## Start Records shown

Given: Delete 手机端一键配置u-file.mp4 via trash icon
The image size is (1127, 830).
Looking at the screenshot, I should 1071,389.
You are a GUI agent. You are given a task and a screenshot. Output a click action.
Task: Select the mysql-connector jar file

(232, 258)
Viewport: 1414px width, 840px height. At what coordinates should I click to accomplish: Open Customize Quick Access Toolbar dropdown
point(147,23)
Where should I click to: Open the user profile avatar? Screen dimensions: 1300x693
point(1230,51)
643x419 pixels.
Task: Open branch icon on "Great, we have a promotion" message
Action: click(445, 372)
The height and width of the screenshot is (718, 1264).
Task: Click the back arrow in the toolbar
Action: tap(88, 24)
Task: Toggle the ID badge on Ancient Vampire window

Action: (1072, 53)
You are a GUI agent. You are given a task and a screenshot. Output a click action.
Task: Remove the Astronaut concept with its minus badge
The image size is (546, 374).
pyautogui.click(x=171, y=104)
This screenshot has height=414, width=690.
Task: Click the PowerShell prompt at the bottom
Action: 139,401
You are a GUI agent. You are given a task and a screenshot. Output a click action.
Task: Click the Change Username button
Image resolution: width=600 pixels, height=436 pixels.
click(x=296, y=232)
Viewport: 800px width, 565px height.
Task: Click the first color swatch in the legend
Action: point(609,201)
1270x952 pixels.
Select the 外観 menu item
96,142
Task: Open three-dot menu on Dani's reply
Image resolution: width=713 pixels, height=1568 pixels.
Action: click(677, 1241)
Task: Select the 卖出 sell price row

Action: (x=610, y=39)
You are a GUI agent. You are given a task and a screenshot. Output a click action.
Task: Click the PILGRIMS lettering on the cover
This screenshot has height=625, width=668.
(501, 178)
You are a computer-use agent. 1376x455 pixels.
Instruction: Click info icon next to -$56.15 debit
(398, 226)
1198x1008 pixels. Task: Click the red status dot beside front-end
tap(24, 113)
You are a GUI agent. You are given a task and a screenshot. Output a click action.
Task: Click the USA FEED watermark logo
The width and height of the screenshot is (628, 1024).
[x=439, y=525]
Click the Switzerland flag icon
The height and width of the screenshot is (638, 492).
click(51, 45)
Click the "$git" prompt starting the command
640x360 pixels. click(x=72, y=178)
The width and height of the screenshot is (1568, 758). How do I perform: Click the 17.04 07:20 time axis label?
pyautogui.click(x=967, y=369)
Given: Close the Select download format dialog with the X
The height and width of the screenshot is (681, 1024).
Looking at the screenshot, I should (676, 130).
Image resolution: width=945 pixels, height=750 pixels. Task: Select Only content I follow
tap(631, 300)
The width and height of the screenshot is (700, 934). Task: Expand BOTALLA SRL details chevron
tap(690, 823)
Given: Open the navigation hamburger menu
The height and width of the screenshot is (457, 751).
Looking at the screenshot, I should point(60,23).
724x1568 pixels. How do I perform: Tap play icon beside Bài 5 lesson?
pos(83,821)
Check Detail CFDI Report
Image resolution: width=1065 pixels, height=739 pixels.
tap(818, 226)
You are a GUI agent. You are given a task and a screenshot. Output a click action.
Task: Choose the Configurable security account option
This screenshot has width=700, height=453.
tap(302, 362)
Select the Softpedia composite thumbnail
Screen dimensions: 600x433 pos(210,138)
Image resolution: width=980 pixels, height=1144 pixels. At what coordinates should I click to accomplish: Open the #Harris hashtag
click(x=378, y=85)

## End Records shown

Work instructions → Could you rewrite the listing above as a JSON list of strings, with one string per line and blank lines dropped?

Task result →
[
  "Given: Delete 手机端一键配置u-file.mp4 via trash icon",
  "The image size is (1127, 830).",
  "Looking at the screenshot, I should 1071,389.",
  "You are a GUI agent. You are given a task and a screenshot. Output a click action.",
  "Task: Select the mysql-connector jar file",
  "(232, 258)",
  "Viewport: 1414px width, 840px height. At what coordinates should I click to accomplish: Open Customize Quick Access Toolbar dropdown",
  "point(147,23)",
  "Where should I click to: Open the user profile avatar? Screen dimensions: 1300x693",
  "point(1230,51)",
  "643x419 pixels.",
  "Task: Open branch icon on \"Great, we have a promotion\" message",
  "Action: click(445, 372)",
  "The height and width of the screenshot is (718, 1264).",
  "Task: Click the back arrow in the toolbar",
  "Action: tap(88, 24)",
  "Task: Toggle the ID badge on Ancient Vampire window",
  "Action: (1072, 53)",
  "You are a GUI agent. You are given a task and a screenshot. Output a click action.",
  "Task: Remove the Astronaut concept with its minus badge",
  "The image size is (546, 374).",
  "pyautogui.click(x=171, y=104)",
  "This screenshot has height=414, width=690.",
  "Task: Click the PowerShell prompt at the bottom",
  "Action: 139,401",
  "You are a GUI agent. You are given a task and a screenshot. Output a click action.",
  "Task: Click the Change Username button",
  "Image resolution: width=600 pixels, height=436 pixels.",
  "click(x=296, y=232)",
  "Viewport: 800px width, 565px height.",
  "Task: Click the first color swatch in the legend",
  "Action: point(609,201)",
  "1270x952 pixels.",
  "Select the 外観 menu item",
  "96,142",
  "Task: Open three-dot menu on Dani's reply",
  "Image resolution: width=713 pixels, height=1568 pixels.",
  "Action: click(677, 1241)",
  "Task: Select the 卖出 sell price row",
  "Action: (x=610, y=39)",
  "You are a GUI agent. You are given a task and a screenshot. Output a click action.",
  "Task: Click the PILGRIMS lettering on the cover",
  "This screenshot has height=625, width=668.",
  "(501, 178)",
  "You are a computer-use agent. 1376x455 pixels.",
  "Instruction: Click info icon next to -$56.15 debit",
  "(398, 226)",
  "1198x1008 pixels. Task: Click the red status dot beside front-end",
  "tap(24, 113)",
  "You are a GUI agent. You are given a task and a screenshot. Output a click action.",
  "Task: Click the USA FEED watermark logo",
  "The width and height of the screenshot is (628, 1024).",
  "[x=439, y=525]",
  "Click the Switzerland flag icon",
  "The height and width of the screenshot is (638, 492).",
  "click(51, 45)",
  "Click the \"$git\" prompt starting the command",
  "640x360 pixels. click(x=72, y=178)",
  "The width and height of the screenshot is (1568, 758). How do I perform: Click the 17.04 07:20 time axis label?",
  "pyautogui.click(x=967, y=369)",
  "Given: Close the Select download format dialog with the X",
  "The height and width of the screenshot is (681, 1024).",
  "Looking at the screenshot, I should (676, 130).",
  "Image resolution: width=945 pixels, height=750 pixels. Task: Select Only content I follow",
  "tap(631, 300)",
  "The width and height of the screenshot is (700, 934). Task: Expand BOTALLA SRL details chevron",
  "tap(690, 823)",
  "Given: Open the navigation hamburger menu",
  "The height and width of the screenshot is (457, 751).",
  "Looking at the screenshot, I should point(60,23).",
  "724x1568 pixels. How do I perform: Tap play icon beside Bài 5 lesson?",
  "pos(83,821)",
  "Check Detail CFDI Report",
  "Image resolution: width=1065 pixels, height=739 pixels.",
  "tap(818, 226)",
  "You are a GUI agent. You are given a task and a screenshot. Output a click action.",
  "Task: Choose the Configurable security account option",
  "This screenshot has width=700, height=453.",
  "tap(302, 362)",
  "Select the Softpedia composite thumbnail",
  "Screen dimensions: 600x433 pos(210,138)",
  "Image resolution: width=980 pixels, height=1144 pixels. At what coordinates should I click to accomplish: Open the #Harris hashtag",
  "click(x=378, y=85)"
]